I remember searching my parents’ change purses for wheat pennies, buffalo nickels and fairly common Mercury head dimes. Once I found a coin worth keeping, I’d press them into its space in my blue folder. I eventually found one or two steel pennies from World War II, but never the elusive 1943 copper “error” pennies. The S version is reportedly worth a million dollars today; the D, $1.5 million.
As any US coin collector knows, “S” stands for San Francisco mint, “D for Denver and “P” or no mark means Philadelphia.
Every silver coin minted before 1965 was basically that—silver. All that changed (no pun intended) with the introduction of debased “sandwiched” coins with a layer of copper. This happened the year I was in fifth grade. My Whitman folders, I noticed, stopped at 1964 for good reason. Silver coins were one thing; sandwiched ones were quite another, and I was witnessing the end of an era.
On a recent trip to visit my friend Mary in Delaware, I primed the pump, telling her about the Hoover Boys and what they were finding on old properties in her neck of the woods, or rather, sandy farm fields.
Intrigued, she asked around and managed to borrow a metal detector from her neighbor.
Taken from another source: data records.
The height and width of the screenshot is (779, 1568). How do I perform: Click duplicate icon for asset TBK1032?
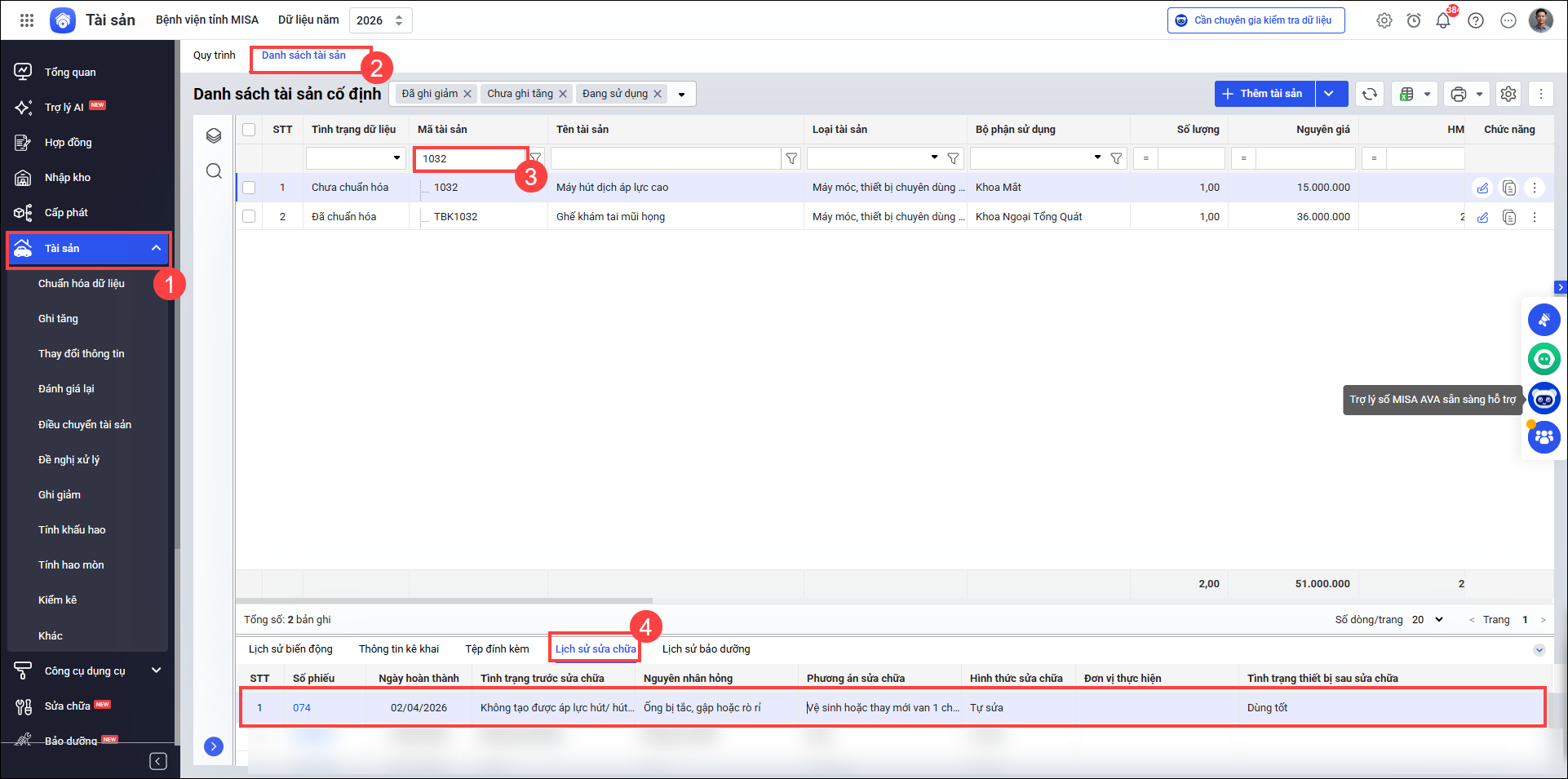(1509, 217)
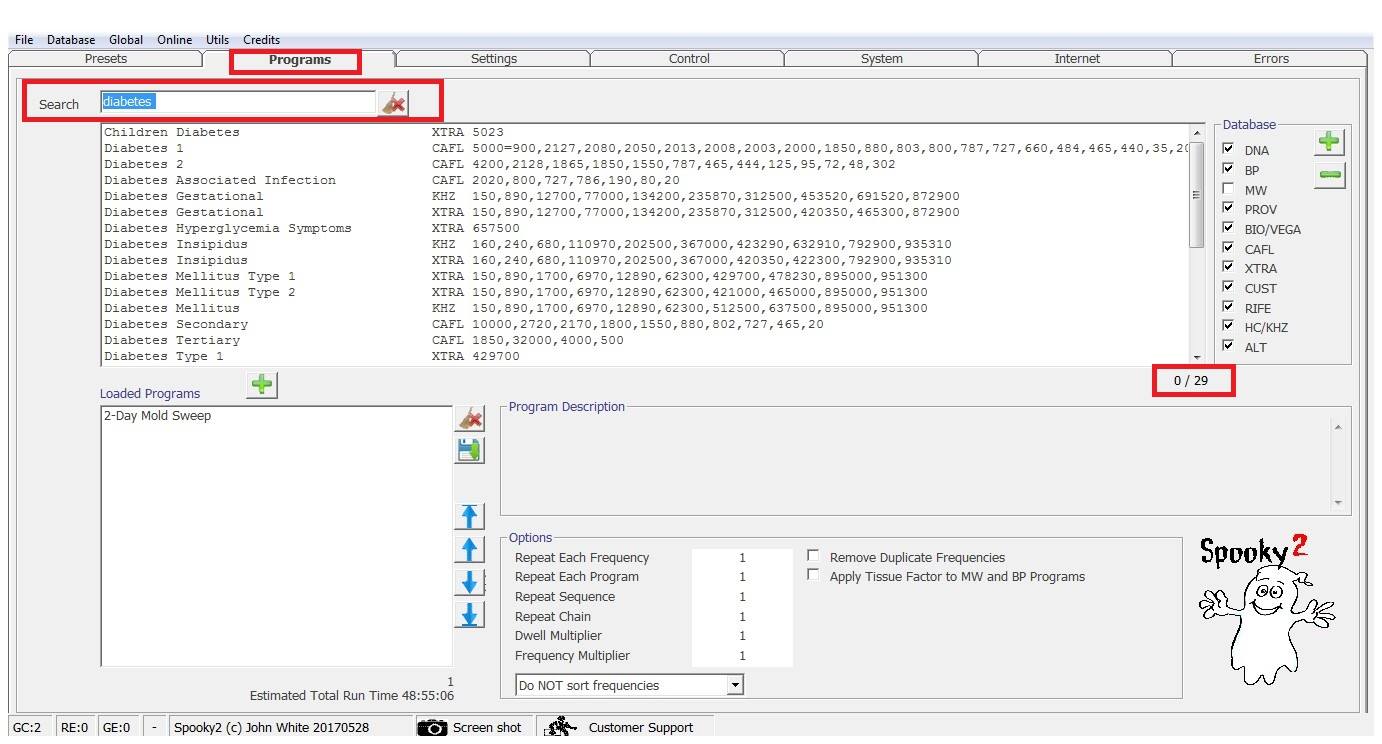Viewport: 1382px width, 744px height.
Task: Click the search results scrollbar down arrow
Action: [1197, 357]
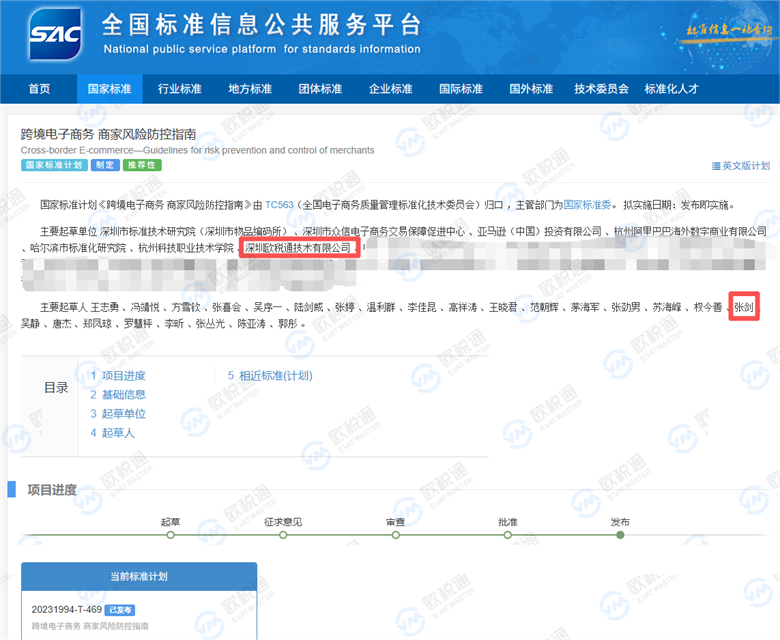This screenshot has height=640, width=780.
Task: Open the 英文版计划 list icon link
Action: click(740, 166)
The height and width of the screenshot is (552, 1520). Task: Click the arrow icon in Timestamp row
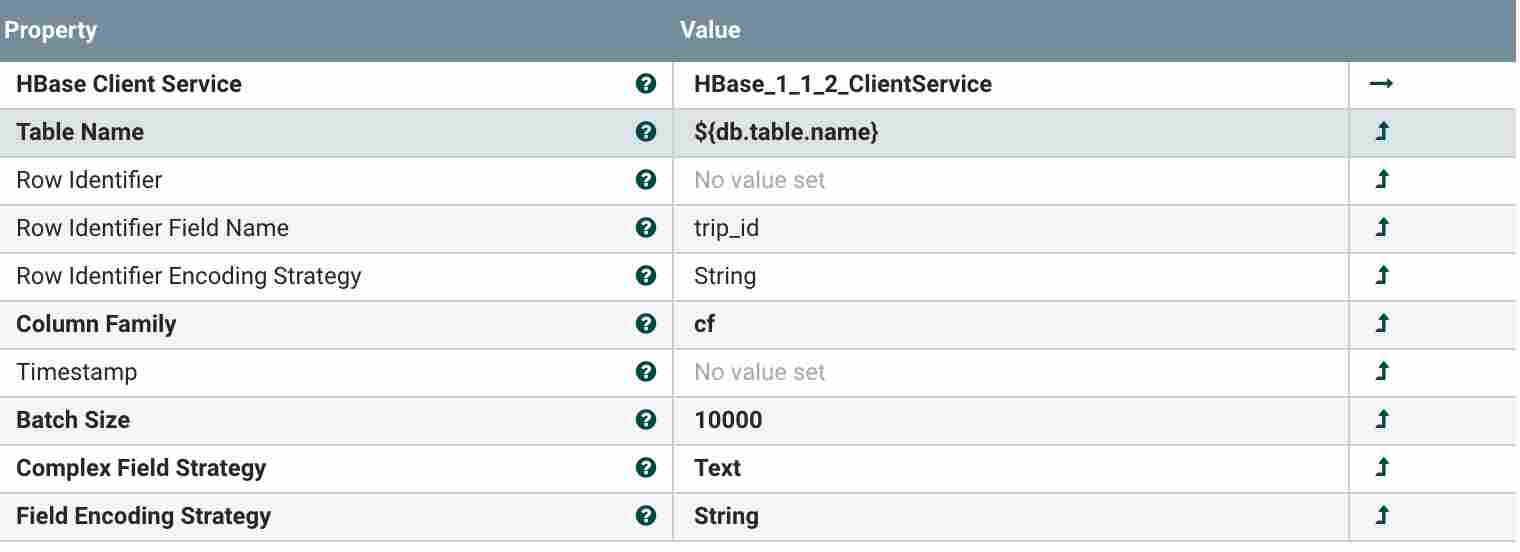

That first day we were off to an abandoned farmhouse and, later, to Woodland Beach at low tide, braving brisk winds and chilly temperatures, listening for beeps and growls from the borrowed machine. We quickly realized that metal detecting is a fair-weather hobby that requires more than a fair amount of patience. Our first time out yielded rusty nails and spikes and a pop tab that, for a second or two, looked an awfully lot like a dime.
The land doesn’t give up its secrets easily. Maybe next time I’m on the Eastern Shore I’ll take a longer look at some old land. There’s something magical about digging up coins and other items long-lost, knowing that they haven’t seen the light of day in generations. Maybe not since Colonial America.
There’s something magical about discovering and actually holding objects that were lost years or centuries ago. I think of the lost-object stories my mother told me driving through farm
country where she grew up. I wondered if those objects might still exist. Now I know that they do. Though discs and planters and plows have scraped the soil for more than a century, metal tends to stick around, as do side attractions of this hobby: arrowheads, pottery, beads, bottles and such.
I also know that it’s far easier to be an armchair detector and watch someone else brave insects, snakey vines, brambles, mud and weather extremes on You Tube.
But whether it’s “real” or imagined, hunting for treasure intrigues all ages. My five-year-old granddaughter who has watched me watch the Hoover Boys, told me the other day to turn on You Tube and watch “those metal detectors” instead of cartoons.
Meanwhile, I’m asking Santa for a metal detector and permissions to search old properties.